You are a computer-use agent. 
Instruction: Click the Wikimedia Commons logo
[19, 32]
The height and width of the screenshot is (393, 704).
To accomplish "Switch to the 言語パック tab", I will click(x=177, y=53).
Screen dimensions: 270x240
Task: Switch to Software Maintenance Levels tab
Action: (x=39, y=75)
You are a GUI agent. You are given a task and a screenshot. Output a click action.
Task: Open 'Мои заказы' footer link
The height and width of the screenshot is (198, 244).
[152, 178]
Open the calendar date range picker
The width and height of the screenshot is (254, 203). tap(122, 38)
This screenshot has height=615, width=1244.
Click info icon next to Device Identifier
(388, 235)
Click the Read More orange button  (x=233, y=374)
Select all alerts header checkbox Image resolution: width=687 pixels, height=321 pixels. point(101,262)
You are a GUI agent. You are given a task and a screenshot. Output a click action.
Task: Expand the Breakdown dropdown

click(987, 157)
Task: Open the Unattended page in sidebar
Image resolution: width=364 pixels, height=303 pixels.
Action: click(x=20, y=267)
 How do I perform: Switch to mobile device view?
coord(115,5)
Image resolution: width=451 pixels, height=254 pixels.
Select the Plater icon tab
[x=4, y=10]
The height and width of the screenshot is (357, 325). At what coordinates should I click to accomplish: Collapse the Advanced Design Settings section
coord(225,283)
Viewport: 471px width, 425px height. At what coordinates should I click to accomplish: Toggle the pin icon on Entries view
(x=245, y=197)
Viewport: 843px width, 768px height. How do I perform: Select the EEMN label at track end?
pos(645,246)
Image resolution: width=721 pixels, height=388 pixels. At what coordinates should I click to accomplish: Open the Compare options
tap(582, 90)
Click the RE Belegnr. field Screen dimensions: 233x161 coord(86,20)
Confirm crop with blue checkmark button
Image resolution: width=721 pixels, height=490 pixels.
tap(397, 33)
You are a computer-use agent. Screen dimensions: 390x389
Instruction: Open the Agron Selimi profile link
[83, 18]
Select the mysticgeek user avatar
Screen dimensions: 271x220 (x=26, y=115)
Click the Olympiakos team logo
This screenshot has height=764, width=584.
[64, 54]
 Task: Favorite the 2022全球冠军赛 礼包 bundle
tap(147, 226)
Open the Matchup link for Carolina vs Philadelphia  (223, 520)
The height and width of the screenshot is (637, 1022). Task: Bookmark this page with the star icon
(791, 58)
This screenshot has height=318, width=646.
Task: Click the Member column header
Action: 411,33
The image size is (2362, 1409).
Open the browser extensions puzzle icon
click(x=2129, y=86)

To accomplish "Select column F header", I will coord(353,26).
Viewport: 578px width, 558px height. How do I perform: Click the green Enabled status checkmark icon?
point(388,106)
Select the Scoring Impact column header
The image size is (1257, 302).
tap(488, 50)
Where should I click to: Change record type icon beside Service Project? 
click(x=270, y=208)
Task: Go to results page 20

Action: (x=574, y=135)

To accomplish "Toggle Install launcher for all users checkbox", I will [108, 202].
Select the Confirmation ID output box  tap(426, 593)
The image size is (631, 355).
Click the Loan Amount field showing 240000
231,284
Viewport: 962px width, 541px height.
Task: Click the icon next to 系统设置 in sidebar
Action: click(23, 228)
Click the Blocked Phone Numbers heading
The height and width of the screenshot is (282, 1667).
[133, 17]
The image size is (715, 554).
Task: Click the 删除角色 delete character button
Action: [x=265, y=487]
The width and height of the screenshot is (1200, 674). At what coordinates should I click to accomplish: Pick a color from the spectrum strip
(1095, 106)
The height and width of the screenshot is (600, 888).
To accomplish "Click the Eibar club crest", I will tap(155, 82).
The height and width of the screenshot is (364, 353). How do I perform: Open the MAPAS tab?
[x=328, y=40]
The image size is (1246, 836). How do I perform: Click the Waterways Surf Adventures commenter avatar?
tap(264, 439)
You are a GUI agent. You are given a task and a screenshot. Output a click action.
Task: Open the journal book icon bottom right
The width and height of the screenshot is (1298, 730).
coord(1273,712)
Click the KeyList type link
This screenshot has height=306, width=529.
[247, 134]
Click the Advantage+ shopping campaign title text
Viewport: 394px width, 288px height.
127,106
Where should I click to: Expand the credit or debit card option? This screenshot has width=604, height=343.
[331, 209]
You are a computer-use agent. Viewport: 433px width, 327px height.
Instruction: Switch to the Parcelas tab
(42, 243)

PROBLEM DETAILS: Please output all of the items above again, unchanged, keeping every line in its original order.

RESPONSE FOR THIS EXERCISE:
You are a computer-use agent. 
Instruction: Click the Wikimedia Commons logo
[19, 32]
The height and width of the screenshot is (393, 704).
To accomplish "Switch to the 言語パック tab", I will click(x=177, y=53).
Screen dimensions: 270x240
Task: Switch to Software Maintenance Levels tab
Action: (x=39, y=75)
You are a GUI agent. You are given a task and a screenshot. Output a click action.
Task: Open 'Мои заказы' footer link
The height and width of the screenshot is (198, 244).
[152, 178]
Open the calendar date range picker
The width and height of the screenshot is (254, 203). tap(122, 38)
This screenshot has height=615, width=1244.
Click info icon next to Device Identifier
(388, 235)
Click the Read More orange button  (x=233, y=374)
Select all alerts header checkbox Image resolution: width=687 pixels, height=321 pixels. point(101,262)
You are a GUI agent. You are given a task and a screenshot. Output a click action.
Task: Expand the Breakdown dropdown

click(987, 157)
Task: Open the Unattended page in sidebar
Image resolution: width=364 pixels, height=303 pixels.
Action: click(x=20, y=267)
 How do I perform: Switch to mobile device view?
coord(115,5)
Image resolution: width=451 pixels, height=254 pixels.
Select the Plater icon tab
[x=4, y=10]
The height and width of the screenshot is (357, 325). At what coordinates should I click to accomplish: Collapse the Advanced Design Settings section
coord(225,283)
Viewport: 471px width, 425px height. At what coordinates should I click to accomplish: Toggle the pin icon on Entries view
(x=245, y=197)
Viewport: 843px width, 768px height. How do I perform: Select the EEMN label at track end?
pos(645,246)
Image resolution: width=721 pixels, height=388 pixels. At what coordinates should I click to accomplish: Open the Compare options
tap(582, 90)
Click the RE Belegnr. field Screen dimensions: 233x161 coord(86,20)
Confirm crop with blue checkmark button
Image resolution: width=721 pixels, height=490 pixels.
tap(397, 33)
You are a computer-use agent. Screen dimensions: 390x389
Instruction: Open the Agron Selimi profile link
[83, 18]
Select the mysticgeek user avatar
Screen dimensions: 271x220 (x=26, y=115)
Click the Olympiakos team logo
This screenshot has height=764, width=584.
[64, 54]
 Task: Favorite the 2022全球冠军赛 礼包 bundle
tap(147, 226)
Open the Matchup link for Carolina vs Philadelphia  (223, 520)
The height and width of the screenshot is (637, 1022). Task: Bookmark this page with the star icon
(791, 58)
This screenshot has height=318, width=646.
Task: Click the Member column header
Action: 411,33
The image size is (2362, 1409).
Open the browser extensions puzzle icon
click(x=2129, y=86)

To accomplish "Select column F header", I will coord(353,26).
Viewport: 578px width, 558px height. How do I perform: Click the green Enabled status checkmark icon?
point(388,106)
Select the Scoring Impact column header
The image size is (1257, 302).
tap(488, 50)
Where should I click to: Change record type icon beside Service Project? 
click(x=270, y=208)
Task: Go to results page 20

Action: (x=574, y=135)

To accomplish "Toggle Install launcher for all users checkbox", I will [108, 202].
Select the Confirmation ID output box  tap(426, 593)
The image size is (631, 355).
Click the Loan Amount field showing 240000
231,284
Viewport: 962px width, 541px height.
Task: Click the icon next to 系统设置 in sidebar
Action: click(23, 228)
Click the Blocked Phone Numbers heading
The height and width of the screenshot is (282, 1667).
[133, 17]
The image size is (715, 554).
Task: Click the 删除角色 delete character button
Action: [x=265, y=487]
The width and height of the screenshot is (1200, 674). At what coordinates should I click to accomplish: Pick a color from the spectrum strip
(1095, 106)
The height and width of the screenshot is (600, 888).
To accomplish "Click the Eibar club crest", I will tap(155, 82).
The height and width of the screenshot is (364, 353). How do I perform: Open the MAPAS tab?
[x=328, y=40]
The image size is (1246, 836). How do I perform: Click the Waterways Surf Adventures commenter avatar?
tap(264, 439)
You are a GUI agent. You are given a task and a screenshot. Output a click action.
Task: Open the journal book icon bottom right
The width and height of the screenshot is (1298, 730).
coord(1273,712)
Click the KeyList type link
This screenshot has height=306, width=529.
[247, 134]
Click the Advantage+ shopping campaign title text
Viewport: 394px width, 288px height.
127,106
Where should I click to: Expand the credit or debit card option? This screenshot has width=604, height=343.
[331, 209]
You are a computer-use agent. Viewport: 433px width, 327px height.
Instruction: Switch to the Parcelas tab
(42, 243)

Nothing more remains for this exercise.